— START OF Reading text —

4) SHIFT THE LOCATION OF THE HIP
In order for the fascia to line up on a bastard hip and have equal overhangs, the hip has to shift over slightly. Figuring this out is easy using the French scribe technique. Draw a perpendicular line off the center corner of the fascia, measuring the thickness of the hip material in each direction. Here we’re showing a 1-3⁄4-in. LVL. Mark 1-3⁄4 in. in both directions off the end of the centerline. Then, from the ends of this perpendicular line, draw lines square to the center of the fascia (plane point). The distance between where these two lines hit the plane point is exactly the material width. Notice that these intersections are different distances from the centerline—this is called “plumb-line shift,” and it has to happen to align the roof planes. The French scribe technique gives you the actual location of the shoulders of the hip rafter.
From those points, draw the outside edges (shoulders) of the hip. To do this, measure the distance from each of the points representing the shoulder of the hip back to the shared center, or just measure the length on one side, draw the line, and then measure and mark the material width (1-3⁄4 in.) off that line. I only carry these lines to the inside of the fascia because that’s where they get their tail plumb cuts. Notice the bevel angles of those plumb cuts are right there.
5) MARK THE BIRDSMOUTH
I don’t want to cut a giant bevel on my birdsmouth—I’m going to square-cut that. But you can see where the hip hits the plate line. Square across the hip from this point. I usually extend this line to make it really obvious and label it—in this case “BM LVL HIP.”
Then I mark deductions and other things that are important for layout. First, I mark the distance from the outside corner to the edge of the hip rafter—how far its edge is offset from the corner. That’s a simple measurement—here it’s 8-3⁄8 in. This is important mainly for marking the plate line when “stacking” (the roof-framer’s term for assembling) the roof. We mark this measurement on the plate to know exactly where the edge of the hip is supposed to sit in relation to the corner.
To calculate the hip rafter’s run, you need to know the run to the ridge from both plate lines; the hip’s run is just the hypotenuse of that triangle. The distances from the plate lines to the centerline at the back of the birdsmouth—the point I’m calculating the hip’s length to—become deductions or additions to the runs for each pitch. In this case, because the hip moves away from the 7-in-12 plate line, I’d subtract the distance from the corner to the center of the birdsmouth from the run on the 7-in-12 side (9 in.). The distance from the center of the birdsmouth to the 12-in-12 plate line gets added to the run on the 12-in-12 side (1-1⁄8 in.).
6) CENTER THE VALLEY
Unlike hips, valleys don’t need to shift off the centerline to maintain the proper overhang, so I center them on it. The trick here is to stop looking at the drawing as an outside corner and look at it as an inside corner. The biggest thing you’ll notice is that the valley rafter shares the plate line with the shallower pitch, while the hip shares the plate line with the steeper pitch. That’s always true.
Starting at the centerline, measure and mark half the thickness of the valley framing material in each direction—in this case, 7⁄8 in. each way. Run these lines out to the edge of the sheet, starting at the inside edge of the fascia, which creates an inside corner on the end of the rafter. The angles at this corner are exactly what I’m going to cut on the end of the valley to catch the 2x subfascia.

— END OF Reading text —

■ Problem statement ■
Write the next part of the roof-framing layout text on hips and valleys, starting right after its final sentence about the angles cut on the end of the valley to catch the 2x subfascia.

— START OF Data listing —

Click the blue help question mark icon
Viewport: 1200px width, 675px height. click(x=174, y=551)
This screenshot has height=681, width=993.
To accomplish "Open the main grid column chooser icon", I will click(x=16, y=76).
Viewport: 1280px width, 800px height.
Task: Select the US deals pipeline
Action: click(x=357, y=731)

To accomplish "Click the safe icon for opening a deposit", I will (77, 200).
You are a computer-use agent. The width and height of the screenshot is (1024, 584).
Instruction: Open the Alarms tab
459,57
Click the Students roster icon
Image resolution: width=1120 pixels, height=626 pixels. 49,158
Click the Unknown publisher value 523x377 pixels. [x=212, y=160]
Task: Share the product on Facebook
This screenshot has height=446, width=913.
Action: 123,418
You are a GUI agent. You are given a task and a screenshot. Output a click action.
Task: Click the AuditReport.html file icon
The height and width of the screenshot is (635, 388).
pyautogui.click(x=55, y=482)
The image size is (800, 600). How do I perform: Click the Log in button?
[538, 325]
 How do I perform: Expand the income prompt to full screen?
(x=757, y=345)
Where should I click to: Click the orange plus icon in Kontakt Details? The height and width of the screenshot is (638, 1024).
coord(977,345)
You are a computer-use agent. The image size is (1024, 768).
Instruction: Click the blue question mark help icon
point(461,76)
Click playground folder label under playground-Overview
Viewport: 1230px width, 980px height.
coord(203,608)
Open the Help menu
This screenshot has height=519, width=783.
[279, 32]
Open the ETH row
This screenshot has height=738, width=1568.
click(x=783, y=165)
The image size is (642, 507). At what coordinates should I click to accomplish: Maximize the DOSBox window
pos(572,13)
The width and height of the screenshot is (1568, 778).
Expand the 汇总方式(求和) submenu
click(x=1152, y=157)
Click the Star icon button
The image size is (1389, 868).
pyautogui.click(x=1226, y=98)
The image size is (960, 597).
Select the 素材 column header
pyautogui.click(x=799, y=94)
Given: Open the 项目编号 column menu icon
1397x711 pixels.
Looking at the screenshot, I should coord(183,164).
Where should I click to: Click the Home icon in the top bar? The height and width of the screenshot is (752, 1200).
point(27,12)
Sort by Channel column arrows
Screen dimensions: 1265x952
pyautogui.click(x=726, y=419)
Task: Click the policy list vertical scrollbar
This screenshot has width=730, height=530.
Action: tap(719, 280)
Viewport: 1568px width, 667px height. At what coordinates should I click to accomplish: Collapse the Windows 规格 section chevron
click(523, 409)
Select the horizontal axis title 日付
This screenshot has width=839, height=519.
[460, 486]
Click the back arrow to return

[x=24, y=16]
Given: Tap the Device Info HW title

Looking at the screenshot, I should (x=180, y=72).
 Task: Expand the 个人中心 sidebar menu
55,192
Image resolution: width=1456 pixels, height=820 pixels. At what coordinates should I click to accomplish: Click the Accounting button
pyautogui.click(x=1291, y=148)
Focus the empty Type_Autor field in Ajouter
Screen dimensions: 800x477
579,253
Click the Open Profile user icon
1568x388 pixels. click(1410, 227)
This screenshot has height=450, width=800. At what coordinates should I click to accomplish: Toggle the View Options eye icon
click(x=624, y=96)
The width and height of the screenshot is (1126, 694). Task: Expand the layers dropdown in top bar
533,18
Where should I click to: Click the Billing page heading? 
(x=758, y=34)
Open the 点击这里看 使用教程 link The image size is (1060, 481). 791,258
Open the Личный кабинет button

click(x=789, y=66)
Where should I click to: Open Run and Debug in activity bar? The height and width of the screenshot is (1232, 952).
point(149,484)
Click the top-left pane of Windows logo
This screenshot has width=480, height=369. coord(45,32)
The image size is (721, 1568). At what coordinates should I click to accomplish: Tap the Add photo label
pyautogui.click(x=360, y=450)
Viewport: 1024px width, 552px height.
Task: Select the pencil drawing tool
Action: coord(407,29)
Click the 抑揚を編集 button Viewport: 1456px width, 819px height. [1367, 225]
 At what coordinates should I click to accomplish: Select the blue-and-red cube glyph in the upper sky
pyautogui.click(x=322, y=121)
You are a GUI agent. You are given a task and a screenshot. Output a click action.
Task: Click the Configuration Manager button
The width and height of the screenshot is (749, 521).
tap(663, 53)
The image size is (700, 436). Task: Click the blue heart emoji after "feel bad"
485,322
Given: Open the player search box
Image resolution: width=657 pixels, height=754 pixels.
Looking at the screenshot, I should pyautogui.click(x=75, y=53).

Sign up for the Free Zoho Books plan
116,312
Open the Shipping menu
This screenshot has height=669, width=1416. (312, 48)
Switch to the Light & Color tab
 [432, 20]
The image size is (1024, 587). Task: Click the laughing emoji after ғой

— END OF Data listing —

■ Result of the task ■
I also square-cut the birdsmouth for the valley. Just like I did for the hip, I draw a line from where the valley hits the plate line square across the valley rafter.
Next I determine the adjustments I need to make to the run to figure the valley rafter’s length from the ridge to the center of the birdsmouth. I mark lines from the point where the birdsmouth hits the centerline square to both plate lines. Here, that center point is 6-5⁄8 in. from the plate line on the 12-in-12 side, and 7⁄16-in. from the 7-in-12 side plate. These lengths are used when calculating the run of the valley. In an irregular situation, valleys are always longer than hips, and the drawing provides an easy way to check that your calculations are correct. Measure the distance from the valley birdsmouth to the hip birdsmouth; the valley’s run will always be longer than the hip’s run by this amount.
7) FIND THE PLAN ANGLES
I typically draw in the ridges, but they’re really only useful to include when you have a broken hip or want extra accuracy when calculating valley-jack lengths. All of the plan angles—which are also the bevel angles needed for cutting—are already on the drawing. You can use an angle finder or rafter square to measure them. If you want a bit more accuracy, you can use math. One method is to simply plug the rise and run of one of the triangles on the drawing into a construction calculator and hit the ‘PITCH’ button, and it will tell you the angle (in our example, 7-in. ‘RISE’, 12-in. ‘RUN’, ‘PITCH’ = 30.26°). Because we’re working off of square corners, all we need to do to get the opposite bevel is subtract that angle from 90° (90° – 30.26° = 59.74°).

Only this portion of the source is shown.